### Extrait de page
****************
9En 2004, la députée progressiste et anthropologue féministe Marcela Lagarde proposa une initiative de réforme du Code pénal fédéral pour faire disparaître de nombreux concepts misogynes et non scientifiques comme celui de « crime passionnel ». La violence sexuelle, le viol, le stupre, l’inceste, le harcèlement, la violence conjugale et familiale, les agressions dans les lieux publics et les autres formes de violence subies par les femmes en raison de leur sexe furent définis juridiquement comme faisant partie d’un même phénomène criminel : le féminicide. Ce néologisme fut créé pour le distinguer de celui qui s’utilisait dans le reste du monde, « fémicide », afin d’intégrer ce qui contribue à la permanence de ces crimes : l’inexistence de l’état de droit. On prétendait rappeler que l’inégalité de genre n’était pas seulement un exercice de domination sur le corps des femmes mais aussi une singulière police de la mort.

10Il a fallu attendre 2015 pour que la Cour suprême de justice de la Nation ordonne d’analyser toutes les morts violentes de femmes dans une perspective de genre. De fait, les mauvaises conditions d’enquête amenaient à confondre différents types de crimes. Les féminicides devenaient presque invisibles étant inclus dans la nébuleuse du trafic de personnes et de l’exploitation sexuelle, partie fondamentale de la dynamique criminelle du pays.

Le « mandat de la masculinité » légitime la violation des droits humains

11La violation systématique des droits humains au Mexique est le terreau qui a permis la constante disparition des femmes et les féminicides. La peur des parents des victimes étant que les meurtriers de leurs filles, lorsque par hasard on réussit à les arrêter, sortent libres peu de temps après. Un fait malheureusement appuyé par les statistiques. Le réseau des droits de l’enfance au Mexique, par exemple, nous informe que sur cent dossiers de police constitués pour cause de disparition ou meurtre de filles mineures, seulement trois vont jusqu’à leur terme judiciaire.
****************
### Données extraites

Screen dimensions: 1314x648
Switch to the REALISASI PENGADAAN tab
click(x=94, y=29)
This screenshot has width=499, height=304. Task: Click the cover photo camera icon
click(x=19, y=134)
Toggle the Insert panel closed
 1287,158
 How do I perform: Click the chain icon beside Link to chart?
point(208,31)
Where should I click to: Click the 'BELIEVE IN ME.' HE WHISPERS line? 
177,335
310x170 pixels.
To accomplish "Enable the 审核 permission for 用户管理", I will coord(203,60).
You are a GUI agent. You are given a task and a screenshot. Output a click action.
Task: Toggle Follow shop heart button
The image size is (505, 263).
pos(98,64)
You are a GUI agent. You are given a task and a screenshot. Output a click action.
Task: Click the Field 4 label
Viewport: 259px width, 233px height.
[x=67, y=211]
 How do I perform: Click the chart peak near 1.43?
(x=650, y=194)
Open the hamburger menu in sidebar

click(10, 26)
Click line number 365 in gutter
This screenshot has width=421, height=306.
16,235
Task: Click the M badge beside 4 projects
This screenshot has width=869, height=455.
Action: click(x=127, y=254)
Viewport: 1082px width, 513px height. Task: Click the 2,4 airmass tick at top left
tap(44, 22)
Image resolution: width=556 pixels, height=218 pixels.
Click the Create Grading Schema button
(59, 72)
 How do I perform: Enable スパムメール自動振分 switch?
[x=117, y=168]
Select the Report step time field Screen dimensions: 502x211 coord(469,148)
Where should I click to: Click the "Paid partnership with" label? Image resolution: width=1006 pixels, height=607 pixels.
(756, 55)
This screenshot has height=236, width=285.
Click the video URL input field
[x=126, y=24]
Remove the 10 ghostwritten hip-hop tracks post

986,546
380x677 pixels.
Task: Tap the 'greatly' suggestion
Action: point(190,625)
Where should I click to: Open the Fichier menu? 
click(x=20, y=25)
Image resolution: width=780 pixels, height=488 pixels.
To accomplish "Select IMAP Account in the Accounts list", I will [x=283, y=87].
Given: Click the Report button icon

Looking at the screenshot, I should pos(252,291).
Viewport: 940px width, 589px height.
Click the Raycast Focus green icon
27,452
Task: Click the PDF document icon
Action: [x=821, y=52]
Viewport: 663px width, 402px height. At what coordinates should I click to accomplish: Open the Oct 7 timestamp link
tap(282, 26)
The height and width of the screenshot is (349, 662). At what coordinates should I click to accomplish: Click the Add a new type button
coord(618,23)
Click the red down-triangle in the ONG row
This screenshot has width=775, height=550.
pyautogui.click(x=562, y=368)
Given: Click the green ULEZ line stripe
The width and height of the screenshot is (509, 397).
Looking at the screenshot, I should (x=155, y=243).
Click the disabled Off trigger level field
****************
### Exercices
A. Répondez à ces questions sur l'extrait consacré au féminicide au Mexique :
(i) En quelle année Marcela Lagarde proposa-t-elle une réforme du Code pénal fédéral ?
(ii) Quelle institution ordonna en 2015 d'analyser toutes les morts violentes de femmes dans une perspective de genre ?
(iii) D'après le réseau des droits de l'enfance au Mexique, combien de dossiers sur cent, ouverts pour disparition ou meurtre de filles mineures, vont jusqu'à leur terme judiciaire ?
B. Poursuivez, s'il vous plaît, l'extrait sur le féminicide au Mexique à partir de sa dernière phrase.

### Réponses
A.
(i) En 2004.
(ii) La Cour suprême de justice de la Nation.
(iii) Trois.

B.
12Des féministes comme Laura Rita Segato [2013], Julia Estela Monárrez Fragoso [2002] soulignent qu’il est très important de lire l’ensemble des rituels qui se répètent dans ces crimes perpétrés dans tout le pays, comme un message. Elles affirment que les causes ne se trouvent pas seulement dans les caractéristiques pathologiques ou monstrueuses des criminels qui érotisent ainsi l’acte de tuer, mais aussi dans le statut social des victimes qui, en tant que marginalisées, vivent déjà soumises à l’inégalité sociale qui les rend encore plus vulnérables, les expose comme objets de rebut social et finalement les réduit à de simples « ordures », les basuriza.

13Pour cela, il est important de considérer le « mandat de la masculinité » comme un élément fondamental de la « culture latino-américaine » dans cette version néolibérale du capitalisme, que Sayek Valencia [2016] appelle « capitalisme gore », pour souligner que, dans cette étape de la globalisation où les êtres humains sont des marchandises, la profusion du sang, les cadavres, les corps mutilés, sont des dispositifs pour la reproduction du capital. Ce capitalisme gore a imposé un nouveau champ symbolique qui produit des subjectivités des plus féroces capables de réaliser, sans sourciller, ces monstrueuses cruautés. Cette production biopolitique est la conséquence des rapports entre la délinquance organisée et le monde du politique. Aujourd’hui, tuer est un business plus rentable pour ces hommes qui exhibent une virilité exigée par ce sinistre contexte et qui contribuent à soutenir le pouvoir de la masculinité hégémonique.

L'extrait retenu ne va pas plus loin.